What this exercise asks |
1: Copy the passage on GDPR subject access requests word for word, from "SARs currently exist" up to and including "on other people.".
2: Continue the passage on subject access requests under GDPR from the point where it ends.

Given passage |
○ ○ ○ ○ ○ ○ ○

Today we consider Subject Access Requests (SARs) under General Data Protection Regulation (GDPR). As always, I am joined in this exploration by Jonathan Armstrong, a partner in Cordery Compliance in London. SARs may turn out to be one of the most onerous, costly and time-consuming issues for companies after the go-live of GDPR on May 25, 2018. Of all the requirements of GDPR, this may be the single one which companies are least prepared for going into the new regime.

SARs currently exist for all countries in the European Union (EU), in most jurisdictions companies can currently charge a small fee for them. Although the fees are generally fairly trivial, it does put off many applicants. However, post-GDPR Armstrong believes that we are “going to see a significant increase in the number of subject access requests that people will make”. Moreover, SARs can be very difficult and time consuming to fulfill. He noted that some of Cordery’s clients estimate they spend between 100 and 300 hours per SAR. But it is not simply the detailed work needed to fulfill the SAR but a company must also redact out the data on other people.

○ ○ ○ ○ ○ ○ ○

The data |
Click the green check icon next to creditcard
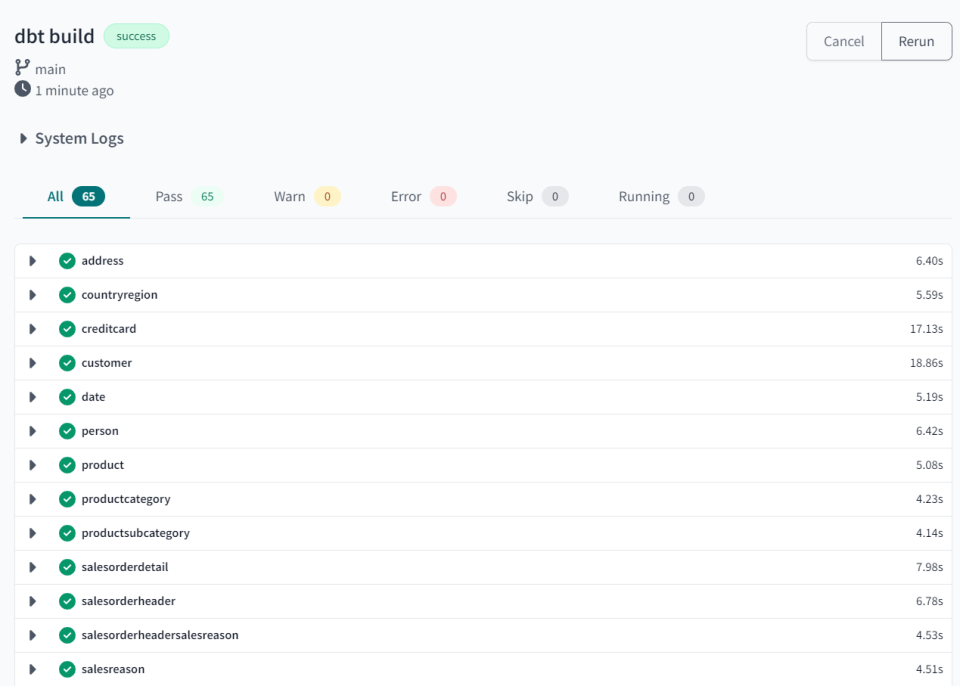Image resolution: width=960 pixels, height=686 pixels. pos(66,328)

○ ○ ○ ○ ○ ○ ○

Exercise answers |
1:
SARs currently exist for all countries in the European Union (EU), in most jurisdictions companies can currently charge a small fee for them. Although the fees are generally fairly trivial, it does put off many applicants. However, post-GDPR Armstrong believes that we are “going to see a significant increase in the number of subject access requests that people will make”. Moreover, SARs can be very difficult and time consuming to fulfill. He noted that some of Cordery’s clients estimate they spend between 100 and 300 hours per SAR. But it is not simply the detailed work needed to fulfill the SAR but a company must also redact out the data on other people.

2:
Armstrong provided an example for a SAR for emails sent to an individual. A SAR might come in for emails being sent to Mr. Jones. While you might be able to do a word search for Mr. Jones and find all emails relating to him, it could be that 10 other people were copied in on emails to/from Mr. Jones. You are required to redact out the details of those 10 people.

Armstrong further refined the example by adding the factor that the email related to performance appraisal and a manager is communicating how their seven direct reports accomplished in that performance appraisals for the year. In responding to the SAR, a company must disclose the information on the one individual who has made the request but redact the information on the others. He words like “he or she” must be reviewed as they can provide personal identifiable information such as a person’s sex. There is also information such as cell phone details, which might be found on the footers of emails that would identify individuals. This information must be redacted.

Obviously, this example is antithetical to the way in which US companies not only do business but the manner in which they try to avoid releasing any information to the public. However, Armstrong believes this is very important in the EU and will be going forward in the UK, post Brexit. He even pointed by to Max Schrems and the original litigation which brought down Safe Harbor. It could also be that EU and UK citizens might make SARs and then use the US corporate responses as the basis for class action type lawsuits. All of this mean US companies must not only take SARs seriously but have a protocol in place for handling them.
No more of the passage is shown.